There will be a lot of eyes and anticipation on Jeff Gorton when he walks onto the NHL Draft floor this weekend carrying this year's No. 2 pick. But no one ever told the Rangers' GM that he had to wait until Friday to make a splash.
On Monday night, Gorton pulled off a trade with the Winnipeg Jets that brings Jacob Trouba to Broadway, adding to the Blueshirts' fold a 6-foot-3, 202-pound blueliner coming off a career year and who, at 25 years old, is in Gorton's words "really coming into his prime."
The Rangers sent defenseman Neal Pionk and the No. 20 selection in Friday's NHL Draft - the one Gorton had acquired from Winnipeg not quite four months ago - in exchange for Trouba, a do-it-all defenseman from Michigan who comes to New York after having spent his first six NHL seasons with the Jets.
"We're getting a really good player that we've coveted for a while," Gorton said on Monday night. "Obviously he's a player that we would covet - I think most teams would, with what he can do and provide for you, which is a lot: He's a big defenseman, he's 25 years old, he can play against the best players, he adds offense, he can kill penalties, and he's in the prime of his career.
"The opportunity for a player like that to come available doesn't happen all the time. We jumped on it."
Gorton on Trouba Trade: 'We Jumped On It'
This was Gorton's second trade with the Jets since last season's trade deadline: Back on Feb. 25, he gave up pending unrestricted free agent Kevin Hayes in exchange for the now-23-year-old Brendan Lemieux and that 2019 first-rounder, the one for which Gorton must have kept his receipt before returning it to Winnipeg on Monday.
It also was the second trade in just a six-week span ahead of the Draft in which the Rangers brought in a young, righty-shot defenseman while dipping into the bounty of assets they will bring with them to Vancouver this weekend. On the last day of April it was 21-year-old Adam Fox, the Hobey Baker Award finalist who came over from Carolina in exchange for a second-rounder this year and a conditional third-rounder in 2020.
Gorton called Monday's move a "tone-setter" for the remainder of a summer in which the GM still possesses eight picks - including that No. 2 overall selection - in the upcoming Draft, which kicks off on Friday, 10 days ahead of the gates opening on NHL free agency.
"There's a lot of things we're looking at and want to do, and certainly this is a big one," Gorton said of acquiring Trouba. "When we're out there trying to improve our team, we're looking for players that will fit into what we're doing, and the age is a big part of it. Obviously they have to be good players. But the age of 25, really coming into his prime, and the different amount of things that Jacob can provide for us, this helps us a lot.

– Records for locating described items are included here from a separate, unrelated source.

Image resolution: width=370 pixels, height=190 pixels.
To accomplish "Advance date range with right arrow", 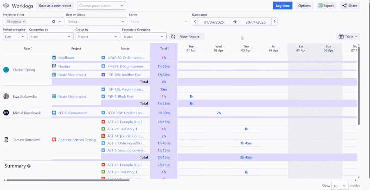I will coord(274,22).
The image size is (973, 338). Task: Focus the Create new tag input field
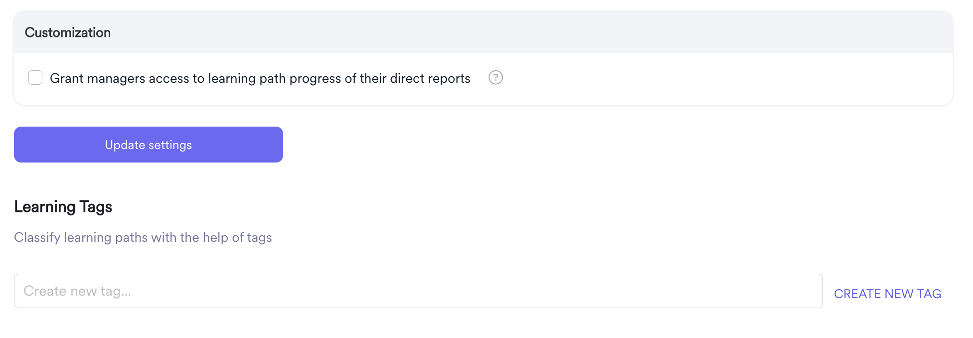coord(418,291)
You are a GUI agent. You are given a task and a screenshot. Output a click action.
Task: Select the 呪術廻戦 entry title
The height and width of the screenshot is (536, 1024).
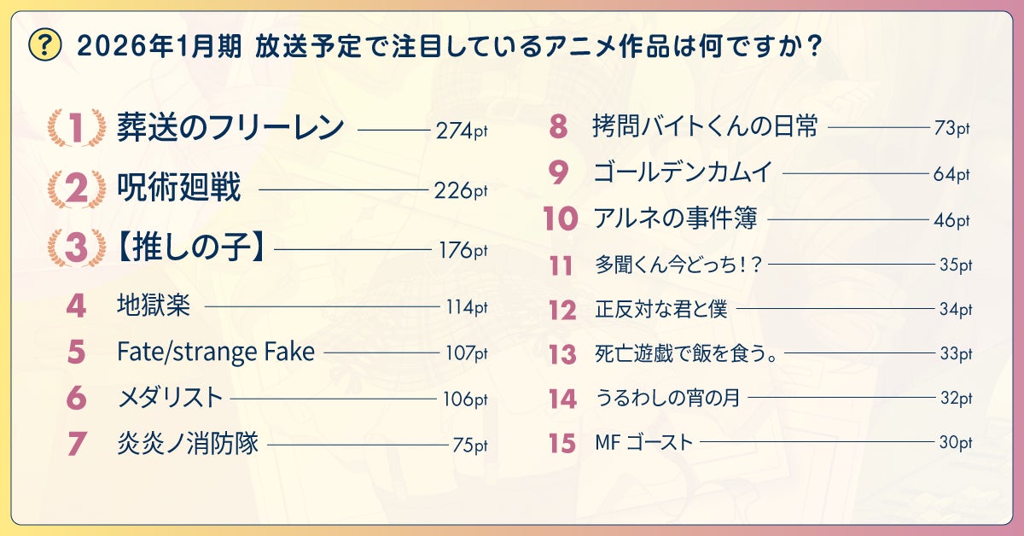coord(179,189)
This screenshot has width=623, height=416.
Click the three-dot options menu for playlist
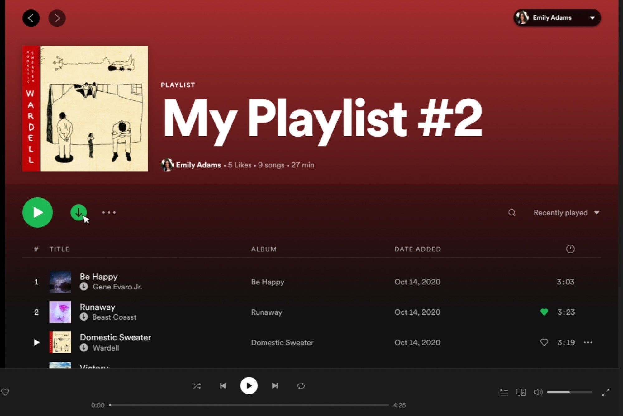click(109, 213)
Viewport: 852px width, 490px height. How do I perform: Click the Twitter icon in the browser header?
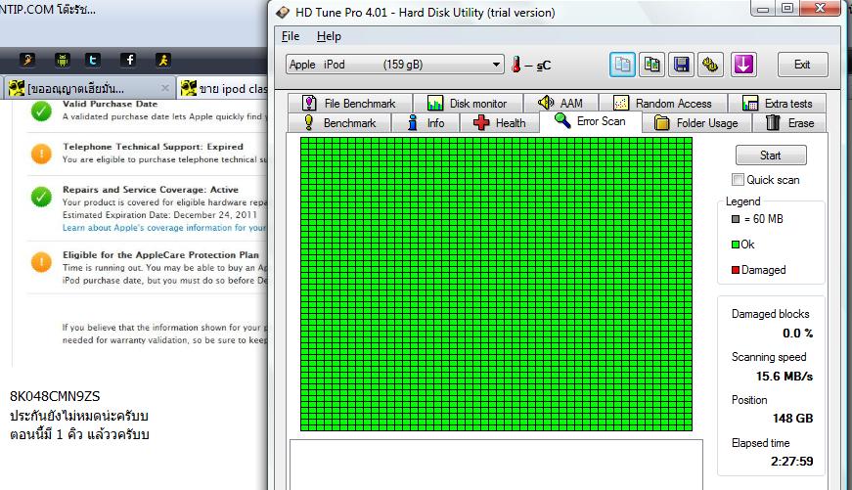92,61
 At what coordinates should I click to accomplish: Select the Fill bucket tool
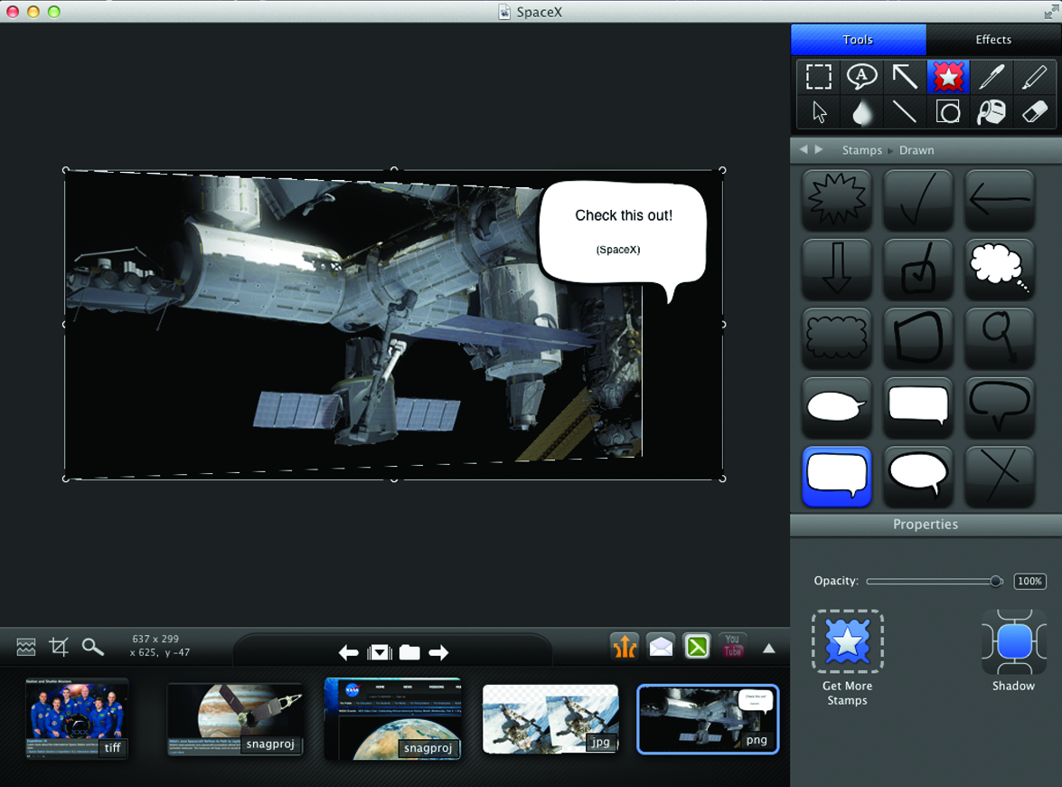[x=991, y=112]
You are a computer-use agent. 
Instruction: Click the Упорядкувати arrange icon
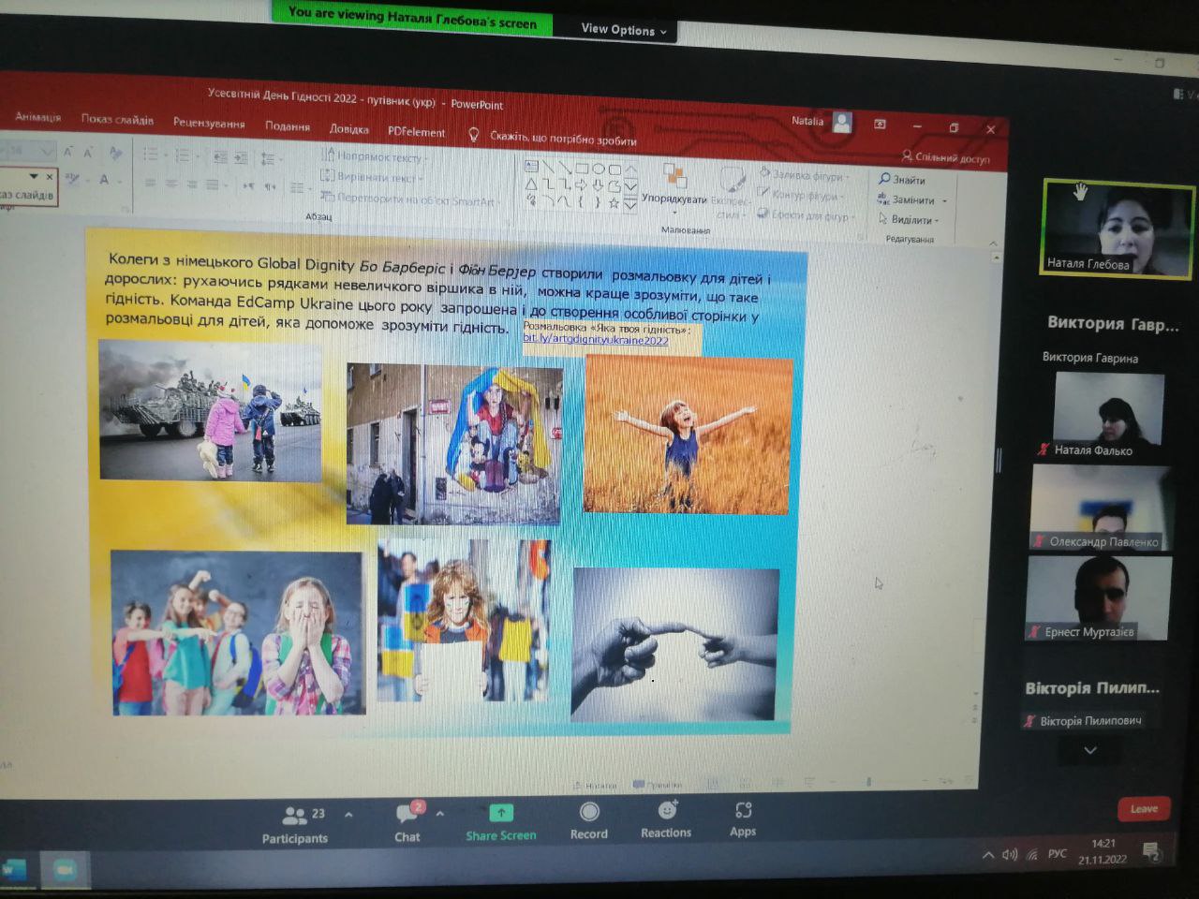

"It just felt like this was a player that's going to be with us for a while through it all. That's the biggest reason why we felt comfortable moving off of No. 20 there."
Trouba, who finished sixth in the Calder Trophy voting as a 19-year-old in 2013-14, posted career highs in multiple categories this past season for a Jets team that finished with 99 points, one point shy of winning the Central Division crown. His 42 assists and 50 points ranked him ninth and 13th, respectively, among all NHL defensemen, while his 22:53 on ice per game was second-most on the Jets, for whom he was the only player to appear in all 82 games. Trouba was one of only three defensemen age 25 or younger to hit 50 points last season.
A veteran of 408 NHL games, Trouba has blocked at least 100 shots in each of his six NHL seasons; his 171 blocks in 2018-19 were sixth-most in the League.
"He's going to come here and he's going to play big minutes," Gorton said. "He's a pretty versatile guy, so we can envision him playing in all scenarios and being a big part of it.
The Rochester, Mich., native, selected by the Jets with their first-round pick (ninth overall) of the 2012 Draft, has a long history with the U.S. National Team, where, since starting at the USNTDP as a 16-year-old, he teamed up over the years with Jimmy Vesey (2013 World Junior Championships) and Brady Skjei (2017 World Championships). Trouba was named Best Defenseman at the 2013 World Juniors, where he and Vesey helped the Americans to the gold medal.
Gorton, who contacted Trouba once the deal was done to welcome him to the Rangers, said the good fortune of moving up four spaces in the Draft Lottery to select second in Friday's Draft "definitely plays into" his approach to managing his assets this offseason, but added: "If we're still picking sixth, would we still have done this deal? Yeah. … It was an opportunity we really just had to take.
"One of the things as we head into the summer that we wanted to do is improve our defense," the GM said. "We feel like we've done that today."